# PROVIDED RECORDS:
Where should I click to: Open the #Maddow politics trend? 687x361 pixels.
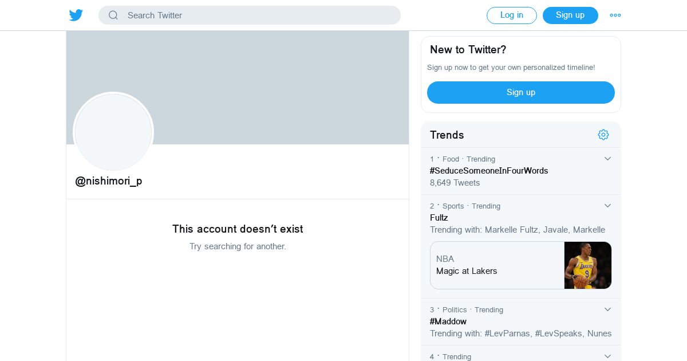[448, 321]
==
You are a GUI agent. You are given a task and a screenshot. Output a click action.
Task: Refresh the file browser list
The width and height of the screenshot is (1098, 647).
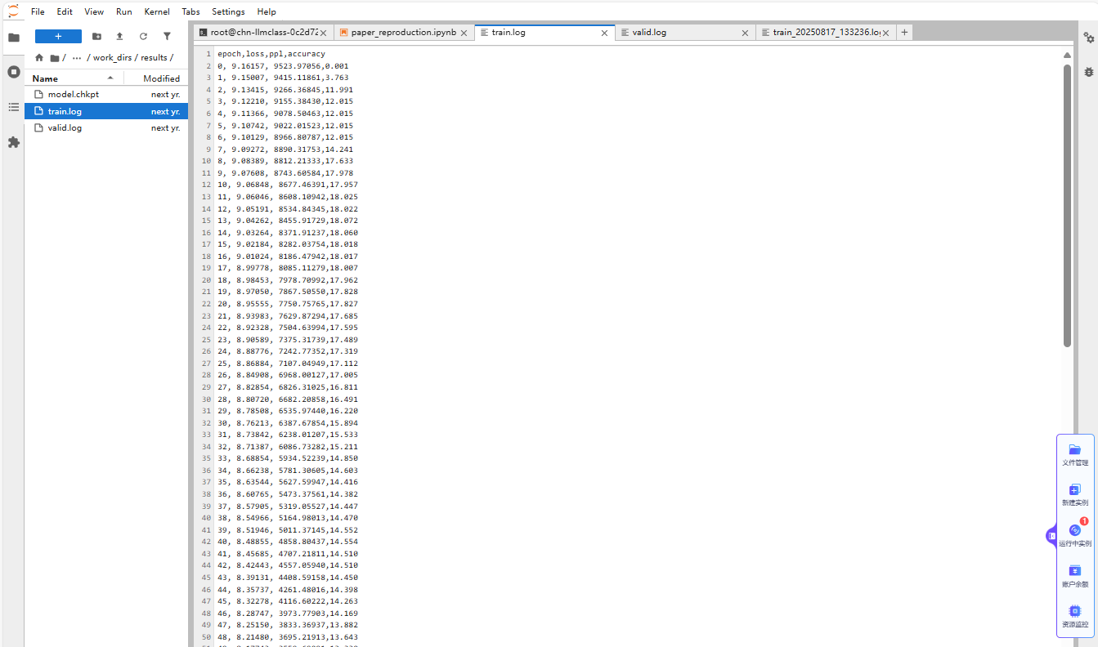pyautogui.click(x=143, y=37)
--
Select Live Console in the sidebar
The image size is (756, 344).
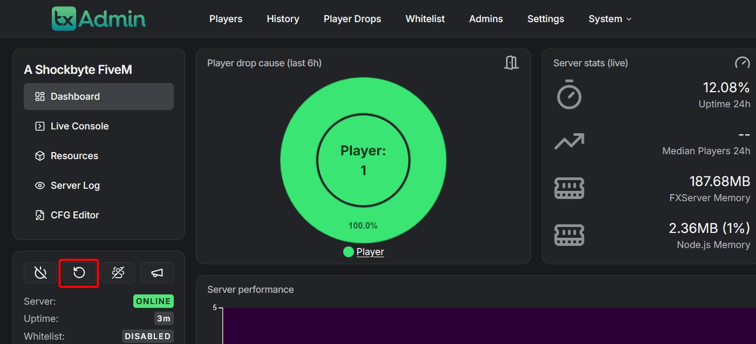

# TASK PROMPT:
From the listing above, return the lines starting at the one with "Select Live Console in the sidebar" and ending at the one with "The image size is (756, 344).", both kept, exactly as they appear and nothing more.

# ANSWER BELOW:
Select Live Console in the sidebar
The image size is (756, 344).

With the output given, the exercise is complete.